> **Goal of the exercise**
The answer must consist of every line from the data that holds the string "screenshot".

* * * * * * * * *

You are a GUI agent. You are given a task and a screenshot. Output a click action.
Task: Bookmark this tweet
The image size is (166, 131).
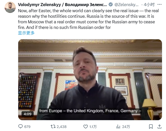(151, 126)
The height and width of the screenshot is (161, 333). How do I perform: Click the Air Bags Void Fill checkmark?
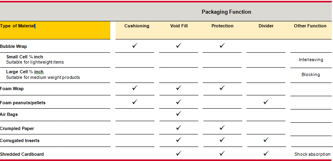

* * * * * * * * *

> **Task answer**
You are a GUI agent. You are given a task and a screenshot. Output a click action.
The height and width of the screenshot is (161, 333). How do I perform: Click the Air Bags Void Fill checkmark?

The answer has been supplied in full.